**Study text:**
-----
A linked network of semi-natural landscape areas throughout the town allow for a mix of biodiversity with different flora and fauna and wildlife habitats. Areas of ancient woodland are found in Riverside Park and Balbirnie Park, both of which are also designated historic gardens and designed landscapes. Balbirnie Park is renowned for having a large collection of rhododendron species. Protected wildlife species found in the Glenrothes area include red squirrels, water voles and various types of bats. Landscape areas also act as natural drainage systems, reducing the likelihood of flooding in the built up areas of the town, with rainwater flows channelled to the River Leven, or to the Lochty Burn. Landscape planning has also ensured that Glenrothes' road network, with particular focuses on the town's many roundabouts, provides green networks throughout the town.

Built environment and urban form
Careful consideration was given to the form and infrastructure of the town, focusing on the creation of individual suburban type neighbourhoods (precincts), each with their own architectural identity. Engineers, planners, builders and architects were tasked with creating not only good quality mass-produced housing but green spaces, tree planting, wildlife corridors and soft and hard landscaping. This was seen as an equally important part of the process, helping to provide a sense of place and connection to the land that a New Town was felt to need in order to become a successful place where people would want to live and raise children. Separating industry from housing areas in planned industrial estates was a key element of early plans. This was at the time seen as an important change from the "chaotic", congested and polluted industrial towns and cities of the previous centuries where cramped unsanitary housing and dirty industries were built in close proximity to one another.

The vision for Glenrothes was to provide a clean, healthy and safe environment for the town's residents and much of the housing, as in most other new towns (especially in Scotland) took the form of council housing built by the Glenrothes Development Corporation. The provision of council housing, part of a nation-wide trend towards this type of tenure, gave the local development corporation an even greater overall ability to implement its vision of a planned built environment while also fulfilling one of the primary aims of the new towns: to create affordable housing for workers in areas that were to be centres of new industry and economic growth. The new homes simultaneously provided affordable housing for people being relocated from crowded "slum" areas in the industrial Central Belt (and Glasgow in particular), though the latter was less of priority for Glenrothes initially compared to other Scottish new towns such as East Kilbride and Cumbernauld which were more specifically planned to fulfill a so-called "overspill" function.
-----
**Exercise data:**
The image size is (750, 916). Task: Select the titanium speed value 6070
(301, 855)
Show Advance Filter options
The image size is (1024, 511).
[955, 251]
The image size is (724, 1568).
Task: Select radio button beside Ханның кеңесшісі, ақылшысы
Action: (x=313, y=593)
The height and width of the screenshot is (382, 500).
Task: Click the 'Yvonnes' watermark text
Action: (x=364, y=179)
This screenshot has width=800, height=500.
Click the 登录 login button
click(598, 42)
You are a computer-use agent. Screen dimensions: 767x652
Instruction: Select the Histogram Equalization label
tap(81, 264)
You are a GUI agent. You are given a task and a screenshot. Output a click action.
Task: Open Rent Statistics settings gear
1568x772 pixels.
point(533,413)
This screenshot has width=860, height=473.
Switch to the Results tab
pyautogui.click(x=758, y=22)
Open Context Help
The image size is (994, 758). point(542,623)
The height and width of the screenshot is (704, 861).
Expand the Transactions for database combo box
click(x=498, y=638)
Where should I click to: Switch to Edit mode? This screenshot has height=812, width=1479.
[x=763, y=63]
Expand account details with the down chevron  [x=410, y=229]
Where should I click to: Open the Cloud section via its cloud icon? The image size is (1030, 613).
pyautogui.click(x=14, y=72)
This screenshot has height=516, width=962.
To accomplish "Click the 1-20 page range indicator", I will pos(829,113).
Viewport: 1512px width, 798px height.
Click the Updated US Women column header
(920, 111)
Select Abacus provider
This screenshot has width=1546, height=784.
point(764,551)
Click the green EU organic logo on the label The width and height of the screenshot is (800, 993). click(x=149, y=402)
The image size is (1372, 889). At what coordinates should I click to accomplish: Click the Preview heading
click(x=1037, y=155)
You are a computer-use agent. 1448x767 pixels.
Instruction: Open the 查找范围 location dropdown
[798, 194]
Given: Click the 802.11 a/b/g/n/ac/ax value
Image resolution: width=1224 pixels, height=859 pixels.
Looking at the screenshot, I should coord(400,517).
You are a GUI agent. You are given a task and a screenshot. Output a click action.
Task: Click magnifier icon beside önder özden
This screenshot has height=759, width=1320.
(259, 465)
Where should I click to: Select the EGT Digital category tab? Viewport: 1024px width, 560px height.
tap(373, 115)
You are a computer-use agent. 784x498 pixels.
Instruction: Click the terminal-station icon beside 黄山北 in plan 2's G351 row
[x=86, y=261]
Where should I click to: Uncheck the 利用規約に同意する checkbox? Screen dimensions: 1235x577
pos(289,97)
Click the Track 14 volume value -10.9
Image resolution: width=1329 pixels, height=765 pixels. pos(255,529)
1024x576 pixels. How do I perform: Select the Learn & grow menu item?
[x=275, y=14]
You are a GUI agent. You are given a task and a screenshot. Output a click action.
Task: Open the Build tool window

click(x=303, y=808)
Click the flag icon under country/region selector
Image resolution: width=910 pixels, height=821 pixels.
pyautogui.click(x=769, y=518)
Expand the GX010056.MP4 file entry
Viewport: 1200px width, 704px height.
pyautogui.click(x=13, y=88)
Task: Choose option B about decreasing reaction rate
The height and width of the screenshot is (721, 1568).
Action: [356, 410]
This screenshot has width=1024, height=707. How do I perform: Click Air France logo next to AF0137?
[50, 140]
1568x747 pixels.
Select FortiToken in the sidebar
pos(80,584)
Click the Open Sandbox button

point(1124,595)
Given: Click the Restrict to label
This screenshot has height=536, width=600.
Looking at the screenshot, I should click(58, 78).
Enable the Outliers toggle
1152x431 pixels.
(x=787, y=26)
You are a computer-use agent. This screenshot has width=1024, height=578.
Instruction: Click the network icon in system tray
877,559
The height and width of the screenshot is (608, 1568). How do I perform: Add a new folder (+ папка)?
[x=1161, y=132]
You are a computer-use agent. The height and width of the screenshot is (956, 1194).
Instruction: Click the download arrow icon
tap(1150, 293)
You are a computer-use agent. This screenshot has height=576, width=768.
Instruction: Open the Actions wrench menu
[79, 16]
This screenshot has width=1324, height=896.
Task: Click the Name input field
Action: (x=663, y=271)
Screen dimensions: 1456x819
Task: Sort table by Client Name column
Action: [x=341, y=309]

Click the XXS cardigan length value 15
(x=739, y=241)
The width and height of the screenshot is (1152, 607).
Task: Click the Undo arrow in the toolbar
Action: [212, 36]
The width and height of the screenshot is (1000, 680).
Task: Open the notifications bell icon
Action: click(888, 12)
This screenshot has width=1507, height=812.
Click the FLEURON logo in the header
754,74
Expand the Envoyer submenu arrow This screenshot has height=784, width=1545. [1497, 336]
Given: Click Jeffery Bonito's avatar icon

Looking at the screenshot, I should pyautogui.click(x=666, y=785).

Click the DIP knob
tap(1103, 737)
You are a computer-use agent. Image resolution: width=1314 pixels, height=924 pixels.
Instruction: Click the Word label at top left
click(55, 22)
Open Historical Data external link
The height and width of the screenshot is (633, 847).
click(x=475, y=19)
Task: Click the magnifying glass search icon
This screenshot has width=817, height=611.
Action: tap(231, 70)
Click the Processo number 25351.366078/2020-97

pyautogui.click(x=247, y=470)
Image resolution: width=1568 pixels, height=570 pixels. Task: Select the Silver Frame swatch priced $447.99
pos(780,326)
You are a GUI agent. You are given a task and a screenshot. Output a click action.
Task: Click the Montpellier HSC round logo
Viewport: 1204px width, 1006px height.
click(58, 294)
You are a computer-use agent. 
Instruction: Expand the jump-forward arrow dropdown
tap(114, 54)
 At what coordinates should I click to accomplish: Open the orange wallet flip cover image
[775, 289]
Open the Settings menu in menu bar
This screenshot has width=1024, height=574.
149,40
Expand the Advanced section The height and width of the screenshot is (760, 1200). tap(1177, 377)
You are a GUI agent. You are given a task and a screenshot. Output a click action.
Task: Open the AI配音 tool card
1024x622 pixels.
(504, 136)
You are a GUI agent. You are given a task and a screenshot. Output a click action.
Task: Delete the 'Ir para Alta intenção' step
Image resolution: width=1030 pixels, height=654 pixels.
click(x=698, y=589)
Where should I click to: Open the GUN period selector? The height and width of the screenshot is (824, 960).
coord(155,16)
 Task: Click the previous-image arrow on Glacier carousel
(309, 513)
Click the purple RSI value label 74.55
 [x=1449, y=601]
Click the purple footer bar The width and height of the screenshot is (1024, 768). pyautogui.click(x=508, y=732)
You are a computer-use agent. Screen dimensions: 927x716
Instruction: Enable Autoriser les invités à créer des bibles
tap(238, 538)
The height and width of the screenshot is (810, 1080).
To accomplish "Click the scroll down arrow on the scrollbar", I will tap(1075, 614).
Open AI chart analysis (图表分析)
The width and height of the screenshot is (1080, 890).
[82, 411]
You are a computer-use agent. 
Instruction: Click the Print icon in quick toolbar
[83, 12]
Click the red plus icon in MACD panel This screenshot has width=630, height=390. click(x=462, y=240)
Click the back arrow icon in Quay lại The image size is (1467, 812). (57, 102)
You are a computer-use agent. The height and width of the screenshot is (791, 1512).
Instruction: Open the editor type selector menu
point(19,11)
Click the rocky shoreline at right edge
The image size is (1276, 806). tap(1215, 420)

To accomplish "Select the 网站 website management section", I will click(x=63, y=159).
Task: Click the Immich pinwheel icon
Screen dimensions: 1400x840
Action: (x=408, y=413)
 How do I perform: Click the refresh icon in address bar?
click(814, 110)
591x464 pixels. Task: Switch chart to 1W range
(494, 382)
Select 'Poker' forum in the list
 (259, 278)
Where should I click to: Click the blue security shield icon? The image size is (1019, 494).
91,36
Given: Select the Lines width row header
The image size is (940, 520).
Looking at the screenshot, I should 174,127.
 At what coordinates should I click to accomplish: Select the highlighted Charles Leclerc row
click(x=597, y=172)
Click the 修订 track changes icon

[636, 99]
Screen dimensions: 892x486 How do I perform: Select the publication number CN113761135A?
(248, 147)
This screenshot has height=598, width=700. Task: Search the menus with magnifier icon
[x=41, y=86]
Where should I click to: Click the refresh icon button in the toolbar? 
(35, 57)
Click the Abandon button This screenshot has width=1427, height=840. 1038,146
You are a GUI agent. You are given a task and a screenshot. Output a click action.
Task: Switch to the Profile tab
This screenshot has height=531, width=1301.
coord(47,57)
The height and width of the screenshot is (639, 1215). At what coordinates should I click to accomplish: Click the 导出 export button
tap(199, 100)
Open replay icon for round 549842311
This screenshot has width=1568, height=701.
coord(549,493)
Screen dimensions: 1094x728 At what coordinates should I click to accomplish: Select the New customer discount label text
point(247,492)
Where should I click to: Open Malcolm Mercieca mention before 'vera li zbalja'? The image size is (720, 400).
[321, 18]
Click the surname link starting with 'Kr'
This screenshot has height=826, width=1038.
-----
Answer from the Glenrothes text:
1. Which park is known for a large collection of rhododendron species?
2. Rainwater flows from the landscape areas are channeled to which two waterways?
3. Which two Scottish new towns were planned more specifically for an "overspill" function?

1. Balbirnie Park
2. The River Leven and the Lochty Burn
3. East Kilbride and Cumbernauld